Mayor Mark Stodola will make new appointments to five-year terms, subject to City Board confirmation. Will current commissioners be reappointed? Will the mayor appoint new faces? Public scrutiny will be high in light of the attention given to airport financial practices by Arkansas Times reporting. Most of it centered on Airport Director Ron Mathieu's virtually unchecked spending — on lavish travel, personal expenses and even his shirts — but the commissioners are responsible for oversight. Some of the spending was on or by commissioners themselves, including tickets to dinners honoring Schueck and other commissioners and a $9,000 private plane/limo trip to Washington by East and Mathieu (since largely reimbursed by East). Applications for the seats were due by Nov. 19.

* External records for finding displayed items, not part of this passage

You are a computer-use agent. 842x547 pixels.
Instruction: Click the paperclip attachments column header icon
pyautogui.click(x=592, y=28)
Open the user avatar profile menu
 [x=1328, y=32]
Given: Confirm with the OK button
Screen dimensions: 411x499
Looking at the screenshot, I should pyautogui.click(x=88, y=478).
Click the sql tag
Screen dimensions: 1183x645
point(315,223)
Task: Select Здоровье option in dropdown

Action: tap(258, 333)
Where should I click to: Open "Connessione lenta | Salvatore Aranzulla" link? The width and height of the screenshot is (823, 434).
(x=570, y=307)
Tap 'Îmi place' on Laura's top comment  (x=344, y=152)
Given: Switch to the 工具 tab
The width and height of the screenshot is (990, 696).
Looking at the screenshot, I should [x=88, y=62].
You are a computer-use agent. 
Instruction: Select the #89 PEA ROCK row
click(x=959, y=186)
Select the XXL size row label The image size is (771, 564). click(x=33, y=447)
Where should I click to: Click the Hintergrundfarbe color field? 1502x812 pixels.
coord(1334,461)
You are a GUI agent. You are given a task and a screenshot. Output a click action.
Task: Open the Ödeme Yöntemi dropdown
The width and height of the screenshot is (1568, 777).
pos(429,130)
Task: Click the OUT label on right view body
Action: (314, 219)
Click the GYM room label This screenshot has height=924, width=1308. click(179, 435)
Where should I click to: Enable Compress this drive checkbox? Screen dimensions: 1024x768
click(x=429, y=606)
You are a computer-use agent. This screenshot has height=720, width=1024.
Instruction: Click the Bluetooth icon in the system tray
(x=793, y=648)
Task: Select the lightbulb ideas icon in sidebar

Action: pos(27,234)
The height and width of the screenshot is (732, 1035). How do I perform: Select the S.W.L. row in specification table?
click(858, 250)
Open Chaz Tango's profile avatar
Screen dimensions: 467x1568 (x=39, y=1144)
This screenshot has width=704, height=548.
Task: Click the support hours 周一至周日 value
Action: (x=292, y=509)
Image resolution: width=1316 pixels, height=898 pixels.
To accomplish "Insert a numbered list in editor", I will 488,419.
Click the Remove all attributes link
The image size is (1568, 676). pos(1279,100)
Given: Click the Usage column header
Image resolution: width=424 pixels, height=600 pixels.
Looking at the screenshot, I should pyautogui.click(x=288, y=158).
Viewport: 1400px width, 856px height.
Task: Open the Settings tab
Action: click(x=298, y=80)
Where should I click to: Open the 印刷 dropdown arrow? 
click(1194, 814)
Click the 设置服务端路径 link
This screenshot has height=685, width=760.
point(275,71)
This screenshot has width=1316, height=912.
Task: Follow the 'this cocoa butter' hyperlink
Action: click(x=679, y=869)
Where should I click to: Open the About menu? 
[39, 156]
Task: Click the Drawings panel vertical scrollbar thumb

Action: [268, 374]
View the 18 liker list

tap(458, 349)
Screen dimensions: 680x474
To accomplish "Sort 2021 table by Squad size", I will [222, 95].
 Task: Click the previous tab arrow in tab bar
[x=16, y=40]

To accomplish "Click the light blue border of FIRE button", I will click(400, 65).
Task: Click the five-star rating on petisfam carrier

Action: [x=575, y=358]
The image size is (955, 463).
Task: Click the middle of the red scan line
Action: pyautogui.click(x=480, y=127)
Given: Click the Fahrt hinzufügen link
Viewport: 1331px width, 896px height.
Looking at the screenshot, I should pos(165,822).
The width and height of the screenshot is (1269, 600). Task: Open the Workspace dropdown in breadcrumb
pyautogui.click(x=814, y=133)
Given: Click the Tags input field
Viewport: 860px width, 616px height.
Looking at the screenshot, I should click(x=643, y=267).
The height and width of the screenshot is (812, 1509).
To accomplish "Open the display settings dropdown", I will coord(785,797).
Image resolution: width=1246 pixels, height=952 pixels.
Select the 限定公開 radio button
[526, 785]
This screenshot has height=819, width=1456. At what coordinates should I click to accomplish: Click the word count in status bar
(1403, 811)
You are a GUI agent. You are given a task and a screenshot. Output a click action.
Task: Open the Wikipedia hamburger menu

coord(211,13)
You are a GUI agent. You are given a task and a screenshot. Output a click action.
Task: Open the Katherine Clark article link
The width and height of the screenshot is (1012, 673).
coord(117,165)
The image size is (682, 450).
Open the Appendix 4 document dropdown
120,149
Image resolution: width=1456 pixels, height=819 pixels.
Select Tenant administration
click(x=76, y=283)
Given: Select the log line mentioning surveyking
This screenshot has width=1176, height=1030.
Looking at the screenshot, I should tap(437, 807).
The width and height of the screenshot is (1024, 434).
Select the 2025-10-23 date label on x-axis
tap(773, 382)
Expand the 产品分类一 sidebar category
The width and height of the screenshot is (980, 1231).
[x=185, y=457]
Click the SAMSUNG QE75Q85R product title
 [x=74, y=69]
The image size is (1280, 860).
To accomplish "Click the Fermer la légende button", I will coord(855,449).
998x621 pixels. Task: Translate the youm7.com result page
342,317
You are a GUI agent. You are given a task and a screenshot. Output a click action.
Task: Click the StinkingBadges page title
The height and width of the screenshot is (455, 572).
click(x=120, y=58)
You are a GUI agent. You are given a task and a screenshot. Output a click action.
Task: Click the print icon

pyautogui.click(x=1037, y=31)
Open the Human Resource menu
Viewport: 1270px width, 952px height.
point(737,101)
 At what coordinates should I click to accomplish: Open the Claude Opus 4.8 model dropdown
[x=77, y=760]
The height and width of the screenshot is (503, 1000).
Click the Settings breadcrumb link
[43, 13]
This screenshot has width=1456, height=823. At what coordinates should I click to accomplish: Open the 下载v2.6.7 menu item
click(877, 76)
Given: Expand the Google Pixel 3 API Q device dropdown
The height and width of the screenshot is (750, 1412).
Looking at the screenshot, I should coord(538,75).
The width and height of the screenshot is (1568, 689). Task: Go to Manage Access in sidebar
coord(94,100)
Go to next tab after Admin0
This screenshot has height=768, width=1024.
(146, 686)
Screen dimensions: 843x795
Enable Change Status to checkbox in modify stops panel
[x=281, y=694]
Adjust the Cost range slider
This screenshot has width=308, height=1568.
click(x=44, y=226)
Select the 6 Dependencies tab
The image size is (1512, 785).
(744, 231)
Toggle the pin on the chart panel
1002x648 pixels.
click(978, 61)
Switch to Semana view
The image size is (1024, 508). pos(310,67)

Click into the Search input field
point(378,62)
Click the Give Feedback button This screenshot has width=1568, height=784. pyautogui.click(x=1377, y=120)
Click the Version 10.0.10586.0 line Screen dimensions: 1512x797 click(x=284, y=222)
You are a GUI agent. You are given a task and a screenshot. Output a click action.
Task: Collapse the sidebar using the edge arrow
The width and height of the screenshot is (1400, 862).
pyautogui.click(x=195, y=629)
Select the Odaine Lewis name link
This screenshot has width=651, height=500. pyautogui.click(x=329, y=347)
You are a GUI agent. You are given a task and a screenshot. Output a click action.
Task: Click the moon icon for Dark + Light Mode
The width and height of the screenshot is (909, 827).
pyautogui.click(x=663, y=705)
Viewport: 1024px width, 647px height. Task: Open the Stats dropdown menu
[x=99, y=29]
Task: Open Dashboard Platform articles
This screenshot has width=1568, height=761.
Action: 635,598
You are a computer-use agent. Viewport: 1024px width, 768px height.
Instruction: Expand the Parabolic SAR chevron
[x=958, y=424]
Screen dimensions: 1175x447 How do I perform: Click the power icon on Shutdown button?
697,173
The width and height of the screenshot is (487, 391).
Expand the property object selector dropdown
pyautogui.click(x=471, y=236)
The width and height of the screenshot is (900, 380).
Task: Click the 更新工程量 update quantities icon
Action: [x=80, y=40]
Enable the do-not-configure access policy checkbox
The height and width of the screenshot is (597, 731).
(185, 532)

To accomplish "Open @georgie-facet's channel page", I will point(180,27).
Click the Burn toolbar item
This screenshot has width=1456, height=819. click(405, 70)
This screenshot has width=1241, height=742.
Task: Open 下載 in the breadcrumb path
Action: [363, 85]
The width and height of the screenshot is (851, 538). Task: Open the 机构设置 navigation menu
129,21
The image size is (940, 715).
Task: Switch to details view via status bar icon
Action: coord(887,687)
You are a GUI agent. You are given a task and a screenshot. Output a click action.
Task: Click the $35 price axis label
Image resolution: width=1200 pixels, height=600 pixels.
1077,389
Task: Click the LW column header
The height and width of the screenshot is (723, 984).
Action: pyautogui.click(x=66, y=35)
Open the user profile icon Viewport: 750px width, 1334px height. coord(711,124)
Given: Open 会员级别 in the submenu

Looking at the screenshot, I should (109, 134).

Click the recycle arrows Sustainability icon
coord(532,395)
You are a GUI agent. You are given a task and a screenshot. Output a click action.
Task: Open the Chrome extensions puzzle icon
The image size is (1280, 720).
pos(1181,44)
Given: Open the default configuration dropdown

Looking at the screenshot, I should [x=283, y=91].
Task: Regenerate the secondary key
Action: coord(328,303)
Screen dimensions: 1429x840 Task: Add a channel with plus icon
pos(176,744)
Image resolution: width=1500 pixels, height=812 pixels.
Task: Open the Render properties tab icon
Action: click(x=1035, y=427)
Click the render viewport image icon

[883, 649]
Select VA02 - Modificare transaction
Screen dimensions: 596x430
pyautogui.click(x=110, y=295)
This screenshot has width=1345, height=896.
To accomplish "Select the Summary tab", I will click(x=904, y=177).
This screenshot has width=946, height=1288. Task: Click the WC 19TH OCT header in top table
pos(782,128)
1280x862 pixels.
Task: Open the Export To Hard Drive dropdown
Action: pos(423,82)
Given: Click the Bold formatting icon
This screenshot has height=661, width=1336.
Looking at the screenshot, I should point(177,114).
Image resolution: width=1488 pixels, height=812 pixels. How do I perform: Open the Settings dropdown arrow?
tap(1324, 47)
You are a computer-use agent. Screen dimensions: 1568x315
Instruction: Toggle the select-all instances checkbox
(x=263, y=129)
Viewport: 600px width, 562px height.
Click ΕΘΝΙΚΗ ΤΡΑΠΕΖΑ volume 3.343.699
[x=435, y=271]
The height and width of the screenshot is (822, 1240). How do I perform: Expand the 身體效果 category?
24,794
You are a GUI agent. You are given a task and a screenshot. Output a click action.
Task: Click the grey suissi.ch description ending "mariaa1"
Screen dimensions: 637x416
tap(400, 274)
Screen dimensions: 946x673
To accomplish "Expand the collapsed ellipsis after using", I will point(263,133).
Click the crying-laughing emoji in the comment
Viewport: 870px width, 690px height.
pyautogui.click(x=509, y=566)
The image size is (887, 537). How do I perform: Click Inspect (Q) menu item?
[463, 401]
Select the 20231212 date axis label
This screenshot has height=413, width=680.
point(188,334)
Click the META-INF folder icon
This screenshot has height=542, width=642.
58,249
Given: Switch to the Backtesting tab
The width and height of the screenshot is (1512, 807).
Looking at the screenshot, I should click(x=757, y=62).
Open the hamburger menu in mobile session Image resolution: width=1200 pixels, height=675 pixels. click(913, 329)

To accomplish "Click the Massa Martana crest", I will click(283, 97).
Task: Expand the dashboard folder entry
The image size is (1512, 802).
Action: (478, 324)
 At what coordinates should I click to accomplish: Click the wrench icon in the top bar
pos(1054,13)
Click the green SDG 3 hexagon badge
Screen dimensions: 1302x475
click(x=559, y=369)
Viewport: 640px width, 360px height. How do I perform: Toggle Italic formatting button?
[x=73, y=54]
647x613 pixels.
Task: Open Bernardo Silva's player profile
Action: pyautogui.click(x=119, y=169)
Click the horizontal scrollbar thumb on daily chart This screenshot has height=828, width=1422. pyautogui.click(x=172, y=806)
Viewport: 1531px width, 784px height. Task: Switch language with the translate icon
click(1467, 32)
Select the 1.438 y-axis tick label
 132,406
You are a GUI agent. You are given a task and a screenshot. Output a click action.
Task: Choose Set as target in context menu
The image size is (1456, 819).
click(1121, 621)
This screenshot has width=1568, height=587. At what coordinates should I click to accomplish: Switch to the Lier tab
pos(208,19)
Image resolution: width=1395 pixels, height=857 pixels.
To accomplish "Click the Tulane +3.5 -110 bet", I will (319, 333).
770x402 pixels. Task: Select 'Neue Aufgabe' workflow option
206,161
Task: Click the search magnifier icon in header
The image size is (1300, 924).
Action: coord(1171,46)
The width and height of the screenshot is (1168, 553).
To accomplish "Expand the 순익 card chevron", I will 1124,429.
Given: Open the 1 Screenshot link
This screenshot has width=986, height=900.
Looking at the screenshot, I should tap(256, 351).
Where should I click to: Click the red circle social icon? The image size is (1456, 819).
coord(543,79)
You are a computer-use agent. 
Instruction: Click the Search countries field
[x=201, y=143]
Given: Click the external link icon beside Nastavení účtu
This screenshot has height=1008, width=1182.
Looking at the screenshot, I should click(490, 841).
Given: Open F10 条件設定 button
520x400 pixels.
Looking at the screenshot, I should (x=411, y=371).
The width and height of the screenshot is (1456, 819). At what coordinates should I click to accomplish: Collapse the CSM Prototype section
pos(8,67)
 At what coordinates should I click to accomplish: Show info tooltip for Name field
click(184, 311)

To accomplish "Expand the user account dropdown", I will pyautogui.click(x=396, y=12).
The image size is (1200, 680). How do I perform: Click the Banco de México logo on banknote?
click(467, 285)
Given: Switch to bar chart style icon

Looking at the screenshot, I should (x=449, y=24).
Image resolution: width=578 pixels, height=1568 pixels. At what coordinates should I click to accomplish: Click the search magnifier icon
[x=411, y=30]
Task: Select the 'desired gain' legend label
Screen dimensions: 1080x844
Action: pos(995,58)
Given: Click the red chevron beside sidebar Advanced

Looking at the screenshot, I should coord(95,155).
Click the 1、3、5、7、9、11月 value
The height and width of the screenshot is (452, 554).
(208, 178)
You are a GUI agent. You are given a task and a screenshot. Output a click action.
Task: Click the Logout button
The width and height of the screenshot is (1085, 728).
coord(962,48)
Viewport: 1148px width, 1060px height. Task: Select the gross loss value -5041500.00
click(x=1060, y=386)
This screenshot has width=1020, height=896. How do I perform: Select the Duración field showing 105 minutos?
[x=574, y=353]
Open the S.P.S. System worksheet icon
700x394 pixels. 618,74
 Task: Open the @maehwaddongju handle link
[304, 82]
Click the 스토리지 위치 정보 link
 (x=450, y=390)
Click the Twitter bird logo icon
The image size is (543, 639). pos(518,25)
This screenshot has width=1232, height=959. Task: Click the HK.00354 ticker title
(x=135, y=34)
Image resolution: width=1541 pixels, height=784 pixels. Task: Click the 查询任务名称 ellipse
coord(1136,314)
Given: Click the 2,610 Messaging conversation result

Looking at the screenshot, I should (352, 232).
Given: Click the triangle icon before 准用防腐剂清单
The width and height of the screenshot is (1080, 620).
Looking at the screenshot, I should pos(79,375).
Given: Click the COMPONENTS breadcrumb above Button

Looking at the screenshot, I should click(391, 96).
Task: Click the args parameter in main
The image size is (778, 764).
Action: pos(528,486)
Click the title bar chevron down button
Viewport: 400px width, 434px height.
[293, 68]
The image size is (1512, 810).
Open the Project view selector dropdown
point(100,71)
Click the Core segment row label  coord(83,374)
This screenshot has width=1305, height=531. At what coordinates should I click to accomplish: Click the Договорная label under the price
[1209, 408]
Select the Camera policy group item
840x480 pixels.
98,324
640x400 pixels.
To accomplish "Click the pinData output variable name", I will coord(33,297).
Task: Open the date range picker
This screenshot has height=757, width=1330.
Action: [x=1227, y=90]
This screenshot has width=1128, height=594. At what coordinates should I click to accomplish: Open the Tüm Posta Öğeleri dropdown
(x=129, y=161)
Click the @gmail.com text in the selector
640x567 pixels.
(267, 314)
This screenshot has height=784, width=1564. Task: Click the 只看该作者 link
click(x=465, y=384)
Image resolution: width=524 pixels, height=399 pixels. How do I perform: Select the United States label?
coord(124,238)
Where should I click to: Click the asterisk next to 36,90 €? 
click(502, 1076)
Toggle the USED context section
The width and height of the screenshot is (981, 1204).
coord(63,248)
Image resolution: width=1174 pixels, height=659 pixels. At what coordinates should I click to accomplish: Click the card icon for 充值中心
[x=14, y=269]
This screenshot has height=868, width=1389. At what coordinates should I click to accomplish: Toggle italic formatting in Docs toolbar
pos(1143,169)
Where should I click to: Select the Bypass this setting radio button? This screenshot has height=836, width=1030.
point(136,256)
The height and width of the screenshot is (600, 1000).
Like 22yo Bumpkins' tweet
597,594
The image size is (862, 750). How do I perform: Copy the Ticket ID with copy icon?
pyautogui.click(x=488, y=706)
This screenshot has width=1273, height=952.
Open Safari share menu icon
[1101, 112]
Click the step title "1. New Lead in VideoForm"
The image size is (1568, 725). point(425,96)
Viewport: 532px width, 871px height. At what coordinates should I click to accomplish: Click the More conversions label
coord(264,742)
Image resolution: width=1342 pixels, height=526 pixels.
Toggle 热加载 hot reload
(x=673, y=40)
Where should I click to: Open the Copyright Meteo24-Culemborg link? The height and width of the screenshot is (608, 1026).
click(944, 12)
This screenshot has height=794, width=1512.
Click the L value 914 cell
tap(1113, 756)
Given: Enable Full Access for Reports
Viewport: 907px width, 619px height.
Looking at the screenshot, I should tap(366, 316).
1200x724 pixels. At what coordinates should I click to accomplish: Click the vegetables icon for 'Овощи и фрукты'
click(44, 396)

Moses is not seeking reappointment. Schueck and East are. Other applicants for the seats: Henri' Atkins, Wesley Clark, Walter Ederle, Max Livingston, Kenyon Lowe Sr. and Heartsill Ragon III.
Animal abuser hired at zoo —briefly
n Timothy King, who was convicted along with his wife on a combined 93 counts of animal cruelty in February 2009 for squalid conditions at a Saline County puppy mill, was recently hired through a temp agency by the Little Rock Zoo. King worked under the supervision of his father, a zoo employee. When the Times inquired, Susan Altrui, a spokesperson for the Little Rock Zoo, said they were unaware of his previous conviction and provided the following statement.
"The Little Rock Zoo does not condone cruelty to animals in any way. Timothy King is not a full-time or part-time employee of the Zoo but is a worker for Command Center: Command Labor. The Little Rock Zoo often uses workers from the Command Center to assist with maintenance and construction projects. Little Rock Zoo Director Mike Blakely said he was not aware that Timothy King was convicted of animal cruelty and is handling the matter appropriately."
When asked if King would be allowed to work at the zoo in the future, Altrui replied, "The Little Rock Zoo will not allow any employee or Command Labor worker convicted of animal abuse to work at the Zoo."
A Times cover story last January detailed some of the conditions of dogs packed into a small windowless shed. One of the dogs (pictured here), lost both eyes due to infection, but was adopted by a good home.